[PASSAGE PROVIDED]
Re: Modeling question...

From: JOG <>
Date: Tue, 11 Nov 2008 08:58:30 -0800 (PST)
Message-ID: <>

On Oct 30, 2:03 pm, David BL <> wrote:
> On Oct 30, 7:41 pm, JOG <> wrote:
> > On Oct 30, 1:51 am, David BL <> wrote:
> > > On Oct 29, 8:39 pm, JOG <> wrote:
> > > > On Oct 29, 2:37 am, David BL <> wrote:
> > > > > On Oct 29, 9:13 am, JOG <> wrote:
> > > > > > The RM handles facts as naturally as stating them in predicate logic.
> > > > > > And why would one ever model things other than facts in predicate
> > > > > > logic?
> > > > > Exactly!
> > > > Then may I suggest that your argument is not with the RM, but with the
> > > > use of predicate logic to model equations, engines, etc. And yet this
> > > > to me seems trivially true - if I was modelling a human in an art
> > > > class I'd use clay, not predicate logic.
> > > I don't think it's quite so trivial.   For example, consider tri-
> > > surface as a value-type.  A simple type decomposition as a set of
> > > triangles where each triangle is independently defined by 3 vertices
> > > doesn't express the constraint that the triangles tend to meet each
> > > other.  It seems appropriate to introduce abstract identifiers for
> > > the vertices in order that they may be shared.
> > > This is evidently a relational solution.  However unlike typical uses of the RM there
> > > doesn't appear to be some external UoD to which the tuples,
> > > interpreted as propositions can be related.
> > I use Oracle Spatial to do exactly this sort of thing day in day out
> > in a geospatial domain, and no abstract identifers are introduced. The
> > coordinates of any vertex are used. That is what identifies them -
> > that is what is used (note that these coordinates can happily be
> > relative). Constraints to maintain adjacency use the spatial operators
> > offered by SDO_RELATE. It is very good.
> > I karate chop your example to pieces! Haiii-ya.
> Please forgive my ignorance - I'm not familiar with Oracle Spatial.

First apologies for the delay in response. I have been distracted by TTM.
> Are you suggesting that for a tri-surface all that is needed is a
> single relation for the triangles,

No, I meant I work with the polygon (SDO_GEOM) object types which Oracle Spatial makes available. Tri-surfaces are a different kettle of fish no doubt.

> and when for example you want to
> change what is conceptually a shared vertex (and so which is
> understood to impact multiple triangles), it is assumed that all
> vertex values that appear in the relation with that same value (ie
> coords) are indeed logically shared and therefore are all
> automatically updated by the DBMS at the same time?
[/PASSAGE PROVIDED]
[DATA PROVIDED]
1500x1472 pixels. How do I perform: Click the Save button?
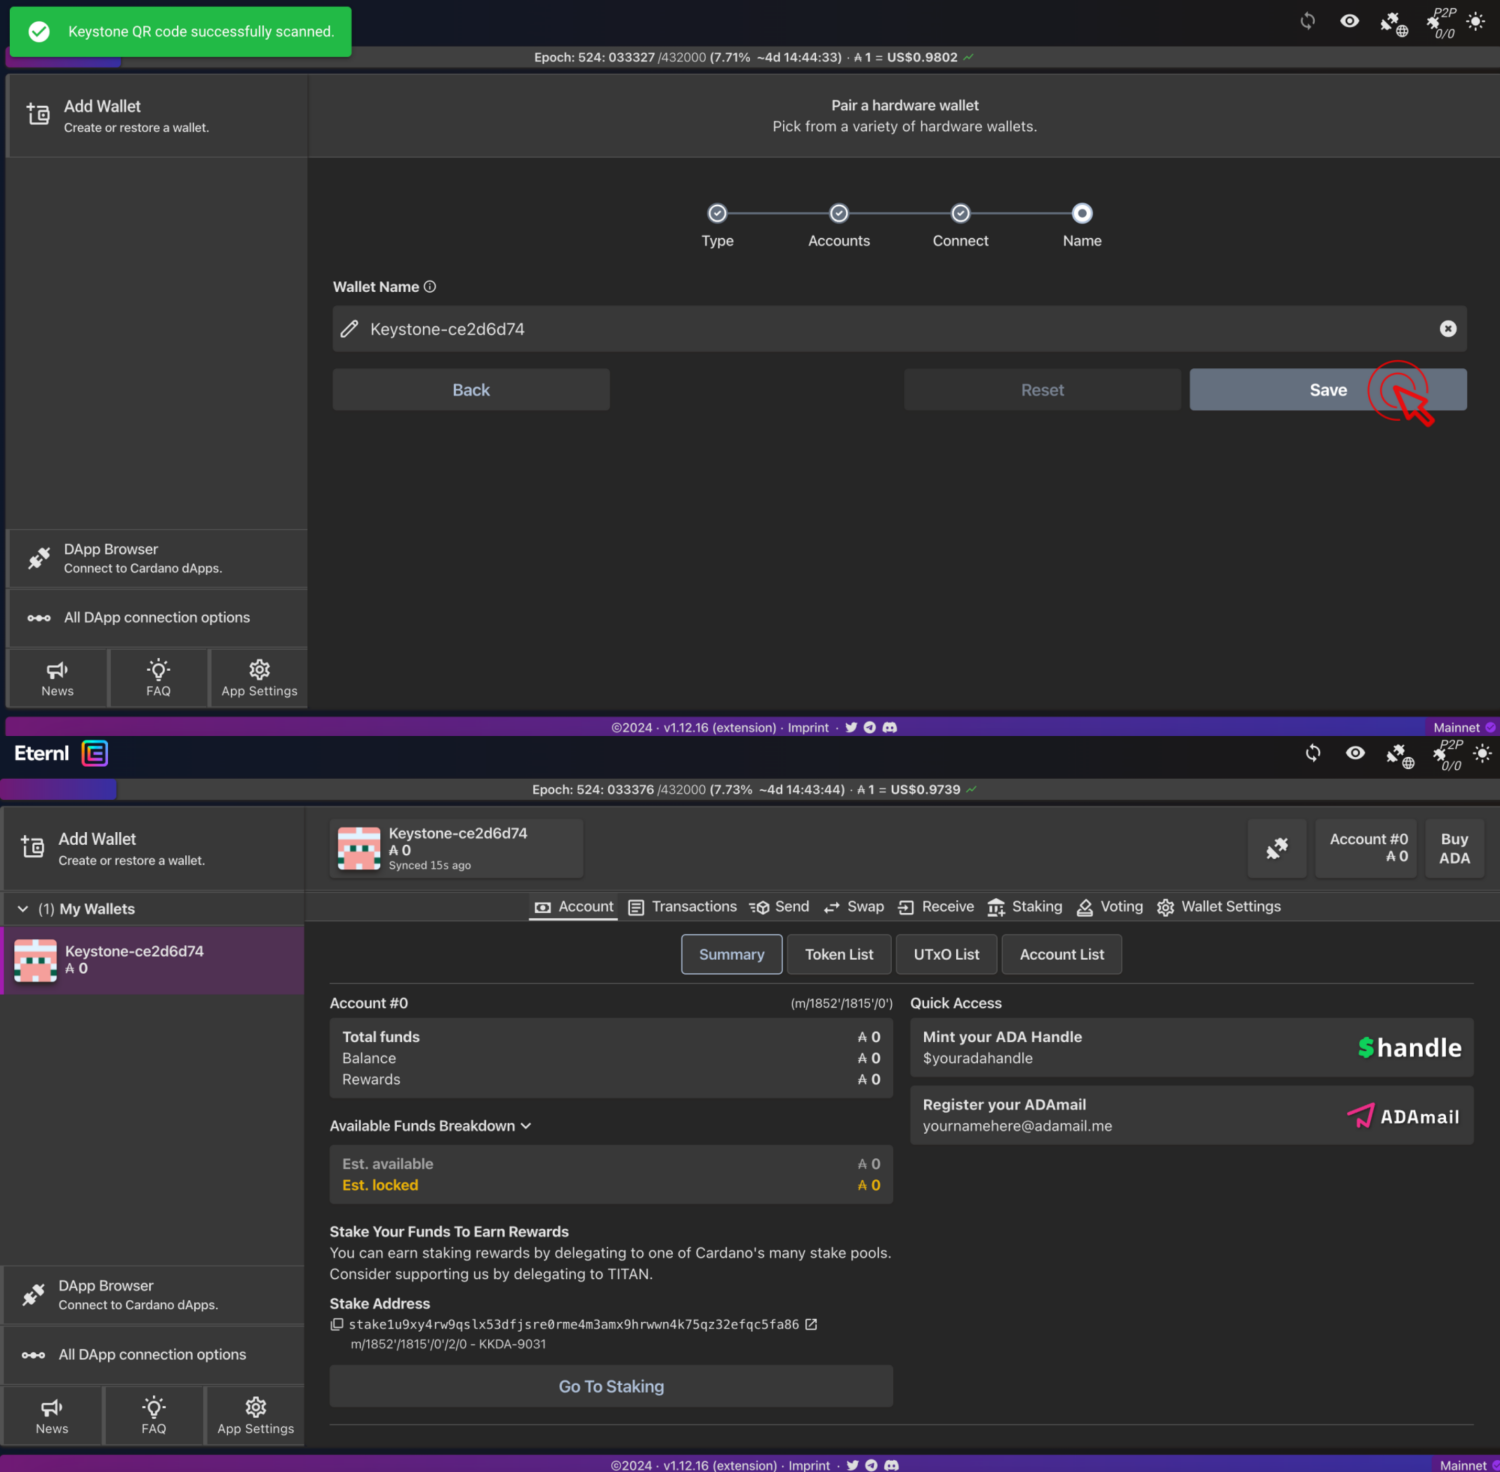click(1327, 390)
[/DATA PROVIDED]
[DATA PROVIDED]
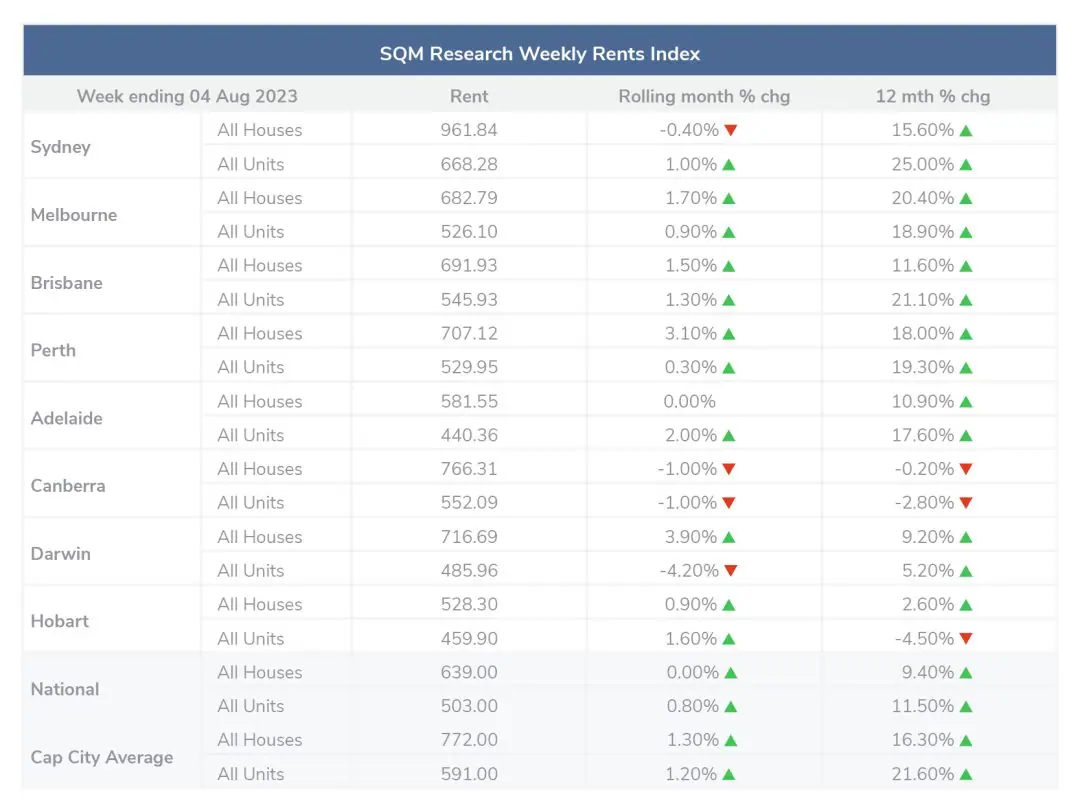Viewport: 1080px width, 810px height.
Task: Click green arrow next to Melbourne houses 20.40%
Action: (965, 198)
[/DATA PROVIDED]
DESCRIPTION OF THE TASK — Pick up the newsgroup thread on modeling tri-surfaces relationally and continue it after its final sentence. Nothing in the listing is needed here.

EXPECTED ANSWER —
> If so it is not
> clear to me how and when the DBMS knows that such an elaborate update
> policy is required.  I presume it is inferred from the integrity
> constraints.  Is that right?

That seems a likely method for checking constraints between polygon instances. However, I think it is symptomatic of a design flaw if one is trying to model these tri-surface jib jobs (which I assume, are continuous 3d surfaces made up of triangles, as are used in graphic models, reaching back to the old days of elite?).

> Does the DBMS provide such a facility in
> a generic way?

No. One would add the check as a constraint. However, it would be very inefficient I imagine - I could see objections to this that you might respond with (With a typed approach however the situation is inevitable, because a geometry instance encapsualtes/hides away its identifying qualities (being an object). This means they are not exposed to the RA.

> This reminds me of the idea that one can change the key of a tuple in
> a relation and have the DBMS automatically update all foreign key
> references across the entire database.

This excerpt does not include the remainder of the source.